Eine alte Freundin von mir brachte vor einigen Tagen ihren Sohn auf die Welt. Obwohl sie als Mama von zwei Mädchen bereits reichlich Erfahrung mit Babys hat, kam nun unbekanntes Terrain auf sie zu.
Wieso pinkelt er sich und seine Mama ständig an, wenn er gewickelt wird, und wie kann man dem entgegensteuern? „So ist das nun mal bei Jungs“ hörte ich die Krankenschwester sagen, als ich meine Freundin im Krankenhaus besuchte. Ich dachte sofort: „Bin ich froh, dass ich ein Mädchen habe!“ Diese „Unfälle“ sind natürlich nicht schlimm und passieren auch bei Mädchen, aber die Sauerei ist erheblich geringer…
Ich denke, es ist nicht ungewöhnlich, dass sich viele Frauen Mädchen wünschen und viele Männer Jungs. Es ist nur verständlich, dass wir uns im ersten Moment ein Kind wünschen mit dem selben Geschlecht wie wir. Es ist vielleicht die unbewusste Angst vor den unbekannten Körperteilen, die Männer und Frauen dazu führt, sich Kinder mit dem jeweils eigenen Geschlecht zu wünschen.

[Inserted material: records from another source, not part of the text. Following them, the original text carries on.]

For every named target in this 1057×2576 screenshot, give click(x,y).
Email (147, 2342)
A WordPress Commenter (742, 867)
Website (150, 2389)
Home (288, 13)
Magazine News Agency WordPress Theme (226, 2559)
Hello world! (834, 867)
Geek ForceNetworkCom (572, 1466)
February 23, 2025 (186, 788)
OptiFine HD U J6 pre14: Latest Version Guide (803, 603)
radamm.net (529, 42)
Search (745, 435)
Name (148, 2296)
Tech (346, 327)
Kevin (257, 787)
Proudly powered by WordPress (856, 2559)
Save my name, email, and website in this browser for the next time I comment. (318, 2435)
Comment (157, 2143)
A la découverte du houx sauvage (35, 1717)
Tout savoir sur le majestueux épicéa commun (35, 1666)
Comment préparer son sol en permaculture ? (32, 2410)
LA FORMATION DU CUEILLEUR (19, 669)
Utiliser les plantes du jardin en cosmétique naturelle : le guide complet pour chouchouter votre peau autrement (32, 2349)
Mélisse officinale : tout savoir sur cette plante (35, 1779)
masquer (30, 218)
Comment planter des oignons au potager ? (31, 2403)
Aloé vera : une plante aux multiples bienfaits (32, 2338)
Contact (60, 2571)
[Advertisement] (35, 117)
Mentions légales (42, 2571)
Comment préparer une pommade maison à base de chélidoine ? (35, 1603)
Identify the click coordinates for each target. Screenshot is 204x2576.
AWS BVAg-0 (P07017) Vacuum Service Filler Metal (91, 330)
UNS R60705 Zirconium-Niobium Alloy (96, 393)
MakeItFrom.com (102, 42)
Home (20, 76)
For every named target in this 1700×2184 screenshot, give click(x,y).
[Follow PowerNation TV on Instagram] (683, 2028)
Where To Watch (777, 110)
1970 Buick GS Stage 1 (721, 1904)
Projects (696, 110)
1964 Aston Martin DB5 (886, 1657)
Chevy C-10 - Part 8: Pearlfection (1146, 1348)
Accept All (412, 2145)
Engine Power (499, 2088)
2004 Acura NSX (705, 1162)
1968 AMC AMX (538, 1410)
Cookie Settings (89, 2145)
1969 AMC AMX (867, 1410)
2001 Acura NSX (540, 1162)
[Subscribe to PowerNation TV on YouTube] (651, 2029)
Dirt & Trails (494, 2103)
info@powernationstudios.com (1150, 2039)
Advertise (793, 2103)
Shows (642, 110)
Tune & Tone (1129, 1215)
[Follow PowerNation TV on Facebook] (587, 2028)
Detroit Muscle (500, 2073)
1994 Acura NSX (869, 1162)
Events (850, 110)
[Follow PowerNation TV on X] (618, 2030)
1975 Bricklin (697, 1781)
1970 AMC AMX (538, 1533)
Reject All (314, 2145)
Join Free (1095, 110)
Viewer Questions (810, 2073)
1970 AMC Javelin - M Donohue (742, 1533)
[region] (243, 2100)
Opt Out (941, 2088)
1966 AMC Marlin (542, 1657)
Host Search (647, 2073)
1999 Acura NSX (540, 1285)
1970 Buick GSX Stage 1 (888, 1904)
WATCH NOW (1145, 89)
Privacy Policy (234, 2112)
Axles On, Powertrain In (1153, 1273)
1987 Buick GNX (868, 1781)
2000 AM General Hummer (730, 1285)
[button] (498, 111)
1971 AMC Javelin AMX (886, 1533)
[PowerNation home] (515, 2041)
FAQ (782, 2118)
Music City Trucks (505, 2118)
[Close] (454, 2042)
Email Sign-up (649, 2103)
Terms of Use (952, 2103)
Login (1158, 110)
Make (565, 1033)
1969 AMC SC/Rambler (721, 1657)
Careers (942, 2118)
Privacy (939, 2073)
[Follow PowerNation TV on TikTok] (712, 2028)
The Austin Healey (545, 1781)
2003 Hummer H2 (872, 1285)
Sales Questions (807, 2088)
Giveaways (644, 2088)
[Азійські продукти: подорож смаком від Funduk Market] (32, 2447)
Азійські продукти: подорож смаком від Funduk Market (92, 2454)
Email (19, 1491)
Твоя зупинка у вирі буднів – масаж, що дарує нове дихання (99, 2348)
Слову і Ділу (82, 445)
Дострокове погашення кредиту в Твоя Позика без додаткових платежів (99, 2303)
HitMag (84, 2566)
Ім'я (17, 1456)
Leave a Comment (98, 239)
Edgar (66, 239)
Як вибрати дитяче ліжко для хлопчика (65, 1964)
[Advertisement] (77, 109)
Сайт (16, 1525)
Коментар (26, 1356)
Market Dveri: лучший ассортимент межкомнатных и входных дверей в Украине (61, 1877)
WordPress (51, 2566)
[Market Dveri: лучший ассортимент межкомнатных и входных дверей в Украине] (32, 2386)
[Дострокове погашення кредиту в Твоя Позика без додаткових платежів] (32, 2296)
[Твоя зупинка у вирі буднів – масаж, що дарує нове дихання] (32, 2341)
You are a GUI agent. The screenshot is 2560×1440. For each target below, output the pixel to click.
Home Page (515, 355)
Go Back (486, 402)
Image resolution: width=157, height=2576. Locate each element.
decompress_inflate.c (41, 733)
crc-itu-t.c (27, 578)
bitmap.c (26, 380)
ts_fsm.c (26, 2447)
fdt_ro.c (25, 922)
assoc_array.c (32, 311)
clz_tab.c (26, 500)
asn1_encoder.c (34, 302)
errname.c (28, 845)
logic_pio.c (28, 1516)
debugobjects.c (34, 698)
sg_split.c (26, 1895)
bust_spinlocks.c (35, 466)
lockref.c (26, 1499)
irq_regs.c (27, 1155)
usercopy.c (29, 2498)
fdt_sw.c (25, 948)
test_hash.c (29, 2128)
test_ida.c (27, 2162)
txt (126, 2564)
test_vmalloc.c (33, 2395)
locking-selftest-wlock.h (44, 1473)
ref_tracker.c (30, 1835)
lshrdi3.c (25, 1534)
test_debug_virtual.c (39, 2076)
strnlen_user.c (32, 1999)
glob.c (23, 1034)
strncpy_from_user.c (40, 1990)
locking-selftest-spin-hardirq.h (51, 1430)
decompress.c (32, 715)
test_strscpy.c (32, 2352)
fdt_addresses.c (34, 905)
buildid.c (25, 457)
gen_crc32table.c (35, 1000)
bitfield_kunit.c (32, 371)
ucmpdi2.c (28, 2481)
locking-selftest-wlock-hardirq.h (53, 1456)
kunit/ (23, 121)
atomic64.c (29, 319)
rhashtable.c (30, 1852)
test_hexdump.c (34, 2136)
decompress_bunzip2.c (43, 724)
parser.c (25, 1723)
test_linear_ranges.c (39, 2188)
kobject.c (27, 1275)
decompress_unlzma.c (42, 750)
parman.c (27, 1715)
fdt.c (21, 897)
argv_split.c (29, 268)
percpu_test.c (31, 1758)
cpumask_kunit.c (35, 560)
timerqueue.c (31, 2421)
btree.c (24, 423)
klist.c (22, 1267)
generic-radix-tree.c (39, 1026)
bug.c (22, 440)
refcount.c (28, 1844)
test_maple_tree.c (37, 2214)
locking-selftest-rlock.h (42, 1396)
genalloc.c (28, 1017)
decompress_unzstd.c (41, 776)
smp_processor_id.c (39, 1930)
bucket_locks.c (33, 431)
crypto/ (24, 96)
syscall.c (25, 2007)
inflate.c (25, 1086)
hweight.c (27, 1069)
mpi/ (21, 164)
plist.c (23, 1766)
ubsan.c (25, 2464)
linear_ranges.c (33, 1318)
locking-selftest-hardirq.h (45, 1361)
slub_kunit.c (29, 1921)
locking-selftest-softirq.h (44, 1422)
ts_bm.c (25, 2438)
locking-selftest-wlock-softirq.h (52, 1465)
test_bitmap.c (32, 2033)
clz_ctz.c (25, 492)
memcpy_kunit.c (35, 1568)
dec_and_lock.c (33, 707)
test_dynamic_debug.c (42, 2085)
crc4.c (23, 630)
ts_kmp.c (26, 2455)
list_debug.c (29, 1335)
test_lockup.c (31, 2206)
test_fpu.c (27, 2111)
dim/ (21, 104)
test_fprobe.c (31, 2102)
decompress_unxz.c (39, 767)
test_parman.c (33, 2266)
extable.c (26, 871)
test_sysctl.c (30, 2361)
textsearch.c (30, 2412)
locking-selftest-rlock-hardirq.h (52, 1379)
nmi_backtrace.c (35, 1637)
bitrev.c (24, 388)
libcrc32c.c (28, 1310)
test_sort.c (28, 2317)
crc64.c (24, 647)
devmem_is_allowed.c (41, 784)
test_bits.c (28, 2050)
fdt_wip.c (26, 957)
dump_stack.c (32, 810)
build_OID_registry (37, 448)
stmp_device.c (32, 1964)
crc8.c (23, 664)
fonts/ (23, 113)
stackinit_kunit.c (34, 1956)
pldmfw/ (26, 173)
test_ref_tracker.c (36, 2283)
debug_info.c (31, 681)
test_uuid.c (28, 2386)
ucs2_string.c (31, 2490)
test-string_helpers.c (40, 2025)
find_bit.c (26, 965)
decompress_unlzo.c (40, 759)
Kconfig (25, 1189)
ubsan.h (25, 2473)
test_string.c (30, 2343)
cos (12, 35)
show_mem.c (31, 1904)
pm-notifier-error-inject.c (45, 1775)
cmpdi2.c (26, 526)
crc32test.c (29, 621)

Doch es gibt sicherlich genug Gegenbeispiele, wo dies nicht so ist. Eine andere Freundin erzählte mir mal, dass sie sich schon immer Jungs wünschte, und es ist auch zwei Mal so gekommen. Sie ist eine typische „Jungs-Mama“ und sehr froh darüber.
So wie ich eben eine typische „Mädchen-Mama“ bin. Ich wollte schon immer eine Tochter und als ich schwanger wurde, wusste ich von Anfang an, dass es ein Mädchen wird, es kann gar nicht anders kommen.
Jetzt denkt sich die ein oder andere bestimmt: Was für ein Quatsch! Natürlich kann man vorab nicht wissen oder „spüren“, was im Bauch heranwächst, es ist reines Wunschdenken – erst nach einer Ultraschalluntersuchung hätten wir Gewissheit oder zumindest einen mehr oder minder sicheren Anhaltspunkt.
Als meine Frauenärztin sagte, dass es ein Mädchen wird, war ich überglücklich. Jeder sagt im Vorfeld „Du wirst es lieben, egal was es wird“. Ja, das stimmt schon. Aber wie erleichtert war ich, als ich hörte, es wird ein Mädchen. Ich muss es einfach zugeben.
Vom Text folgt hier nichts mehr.